Effects of glycyrrhizin on the pharmacokinetics of asiatic acid in rats and its potential mechanism

摘要

>Context: Asiatic acid has been reported to possess a wide range of pharmacological activities.>Objective: This study investigates the effects of glycyrrhizin on the pharmacokinetics of asiatic acid in rats and its potential mechanism.>Materials and methods: The pharmacokinetics of orally administered asiatic acid (20 mg/kg) with or without glycyrrhizin pretreatment (100 mg/kg/day for seven days) were investigated using a LC–MS method. Additionally, the Caco-2 cell transwell model and rat liver microsome incubation systems were used to investigate the potential mechanism of glycyrrhizin’s effects on the pharmacokinetics of asiatic acid.>Results: The results showed that the Cmax (221.33 ± 21.06 vs. 324.67 ± 28.64 ng/mL), AUC0–inf (496.12 ± 109.31 vs. 749.15 ± 163.95 μg·h/L) and the t1/2 (1.21 ± 0.27 vs. 2.04 ± 0.32 h) of asiatic acid decreased significantly (p < 0.05) with the pretreatment of glycyrrhizin. The oral clearance of asiatic acid increased significantly from 27.59 ± 5.34 to 41.57 ± 9.19 L/h/kg (p < 0.05).
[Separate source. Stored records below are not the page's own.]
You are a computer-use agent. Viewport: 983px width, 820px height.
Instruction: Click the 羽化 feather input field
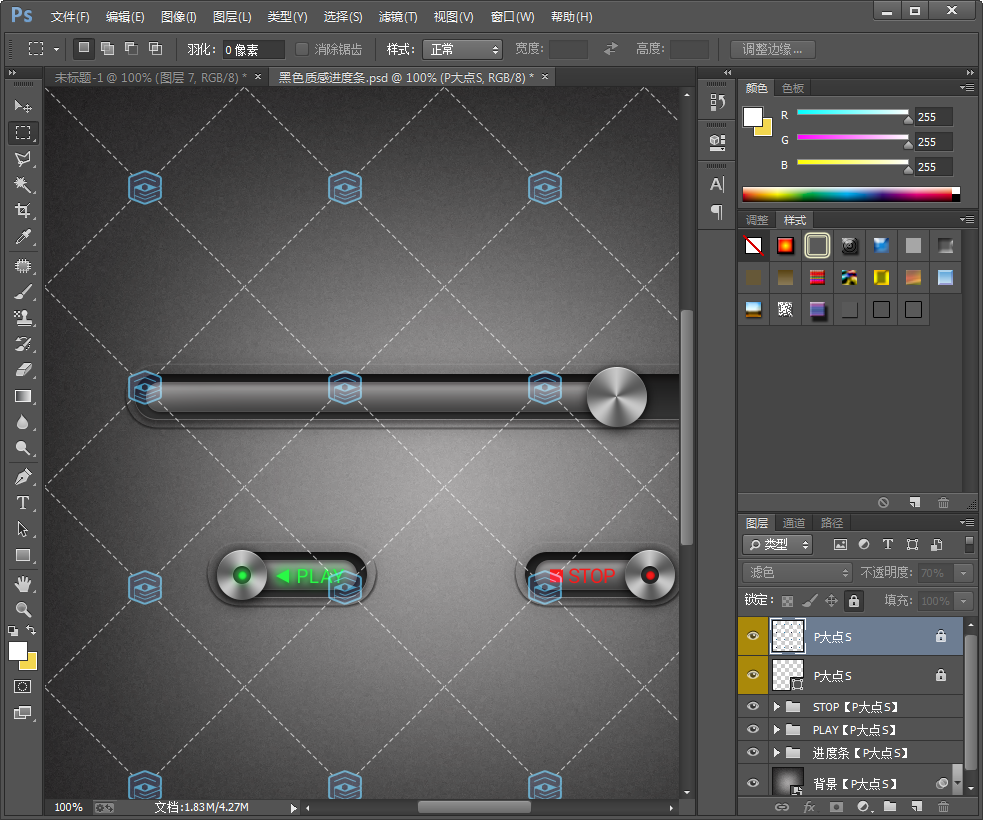pos(253,49)
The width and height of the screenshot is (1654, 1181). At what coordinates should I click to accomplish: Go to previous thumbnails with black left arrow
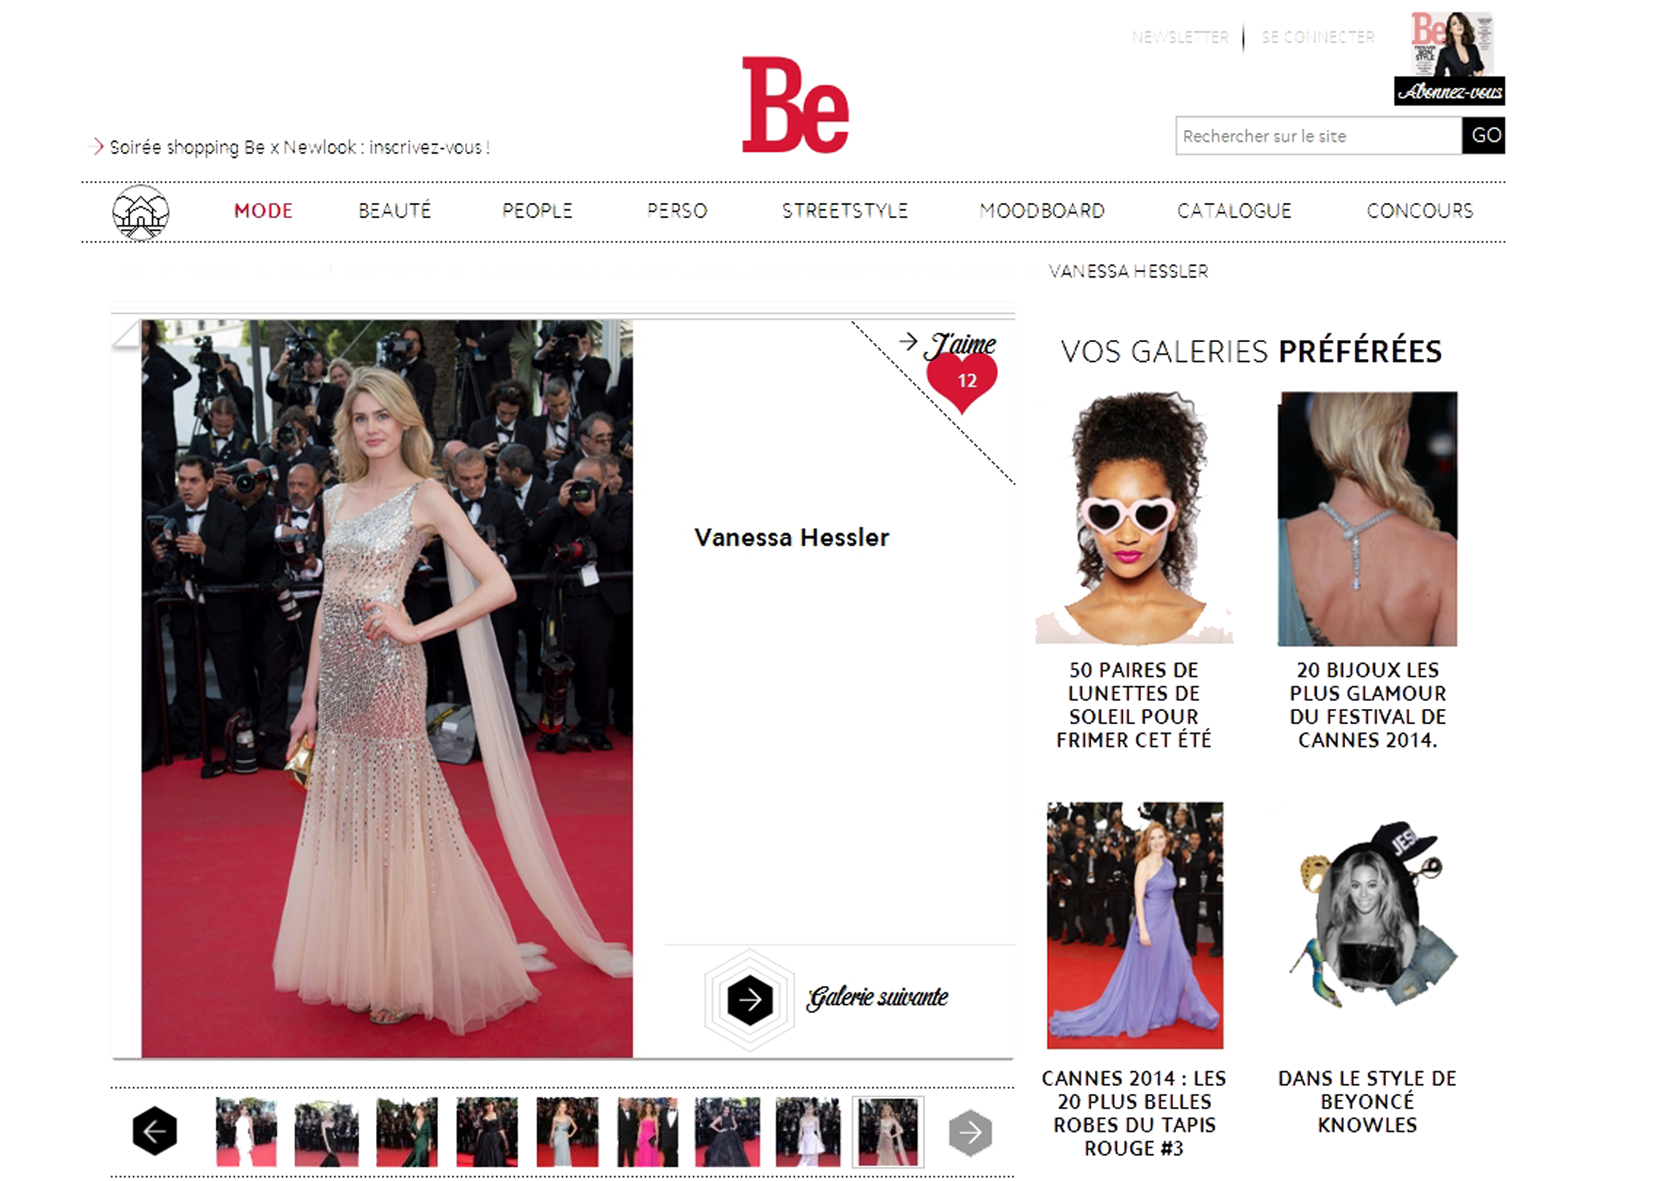[155, 1132]
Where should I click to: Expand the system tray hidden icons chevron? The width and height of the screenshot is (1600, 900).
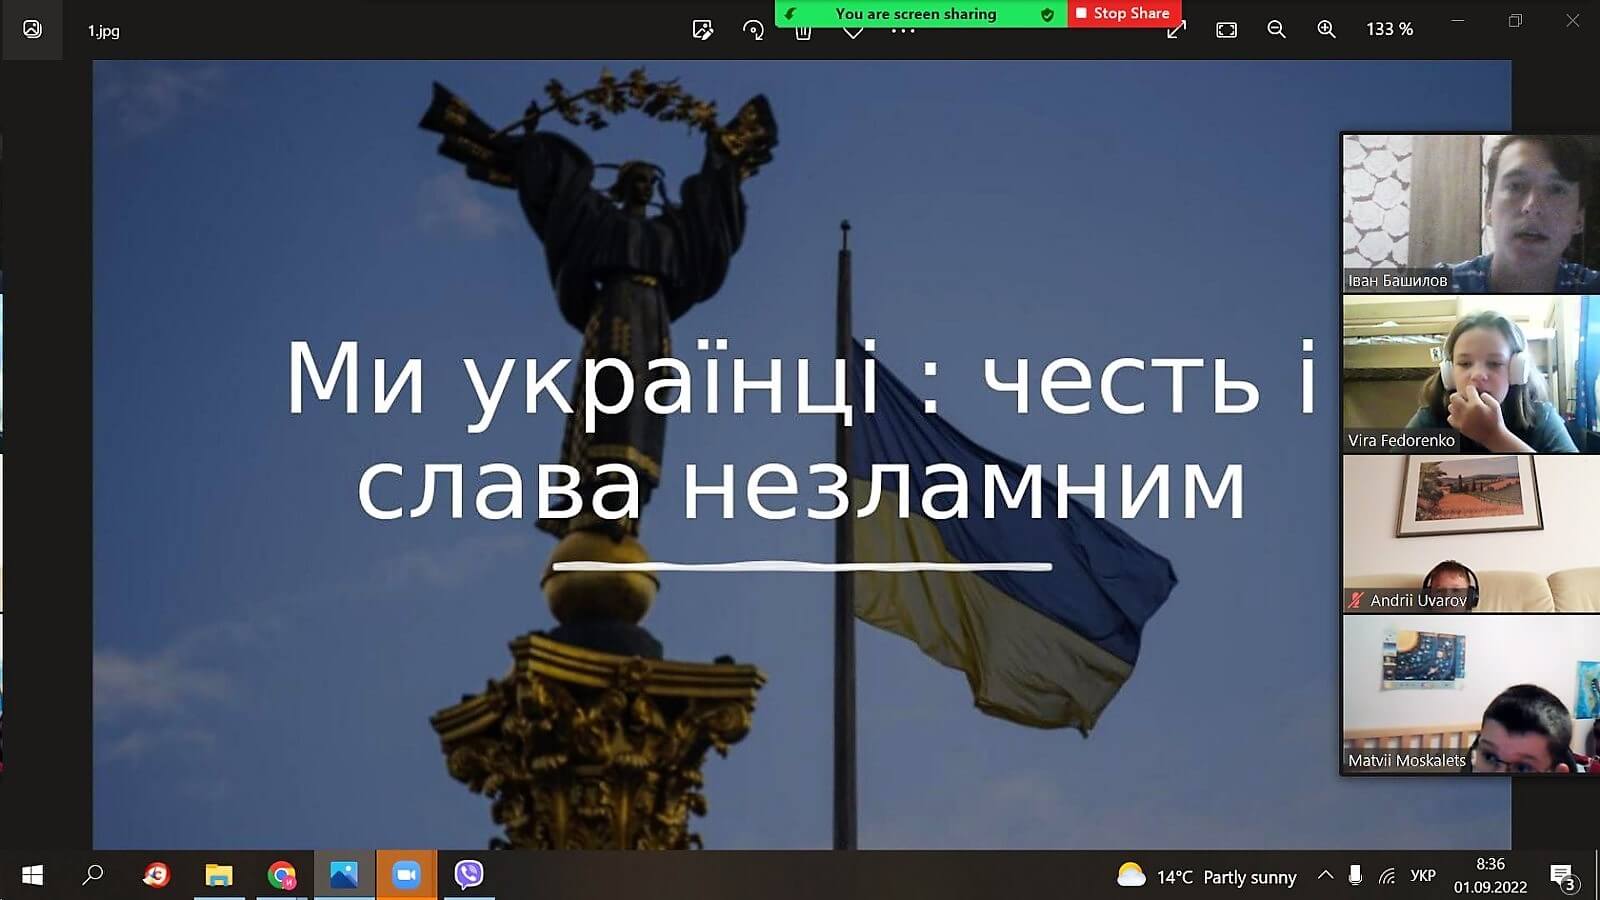[1325, 876]
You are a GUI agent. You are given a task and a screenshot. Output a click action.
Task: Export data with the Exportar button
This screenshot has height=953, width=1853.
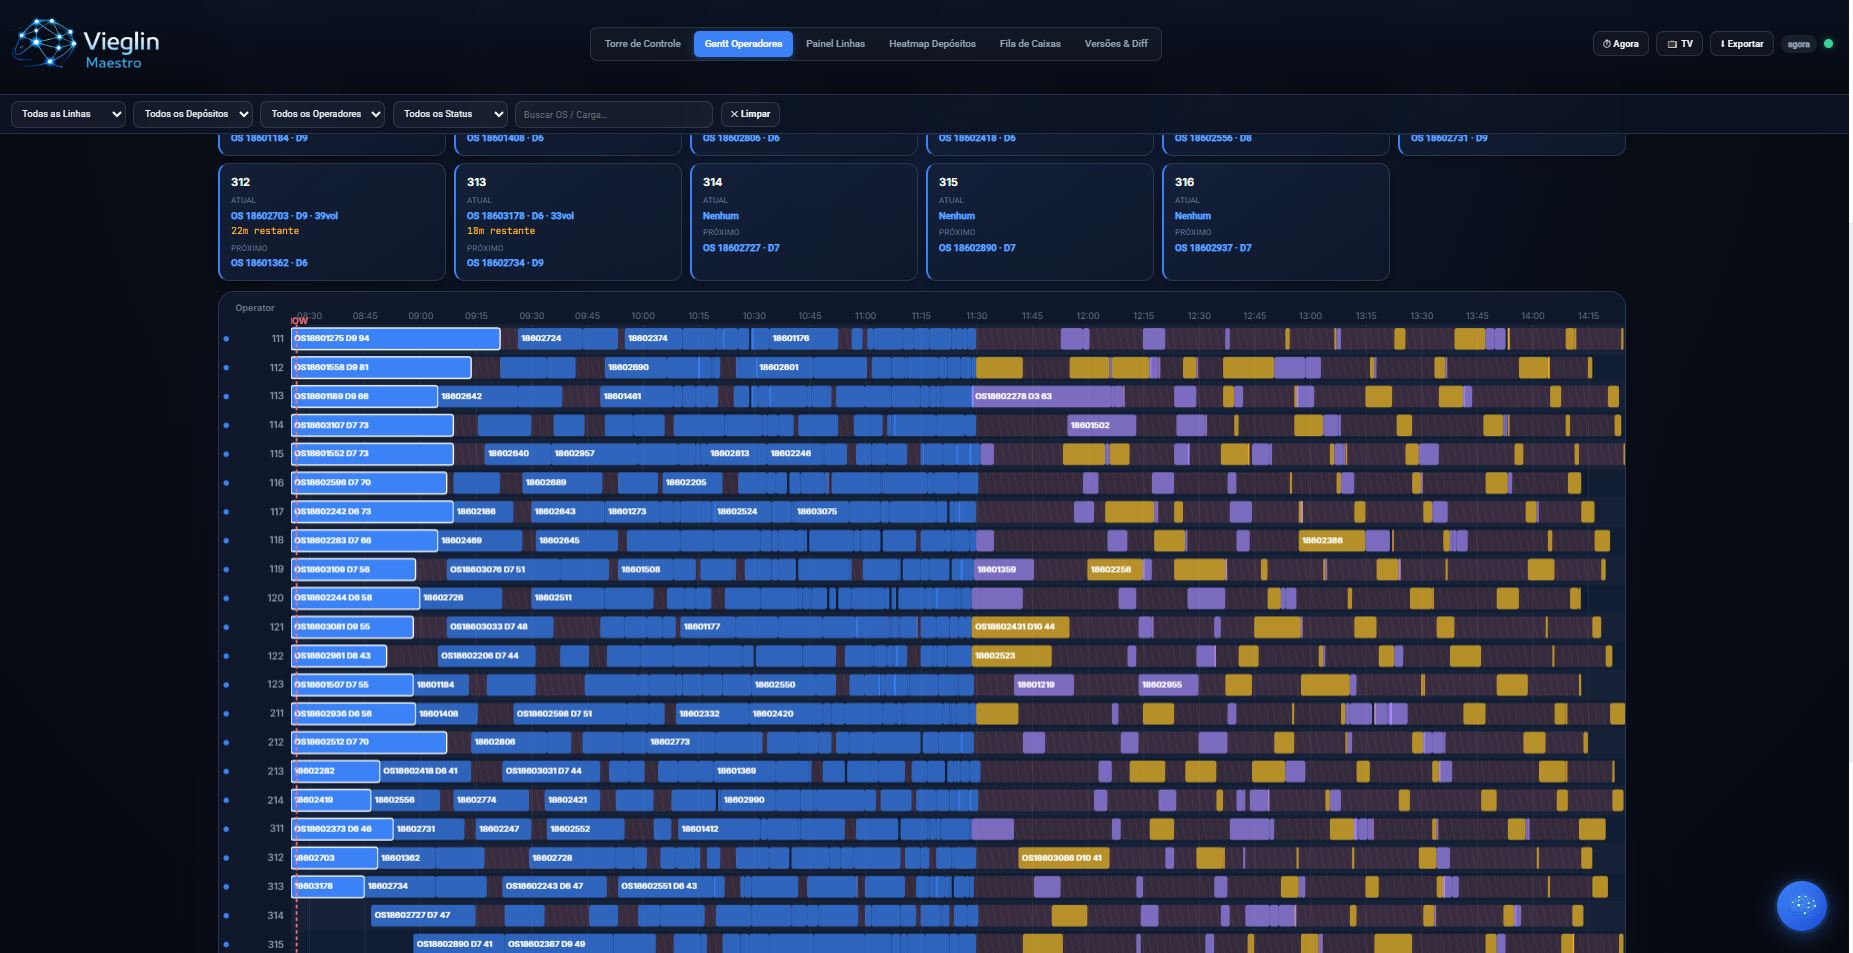pos(1741,44)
The Caco-2 cell transwell experiments indicated that glycyrrhizin could increase the efflux ratio of asiatic acid from 1.63 to 2.74, and the rat liver microsome incubation experiments showed that glycyrrhizin could increase the intrinsic clearance rate of asiatic acid from 138.32 ± 11.20 to 221.76 ± 16.85 μL/min/mg protein.>Discussion and conclusions: In conclusion, these results indicated that glycyrrhizin could decrease the system exposure of asiatic acid, possibly by inducing the activity of P-gp or CYP450 enzyme.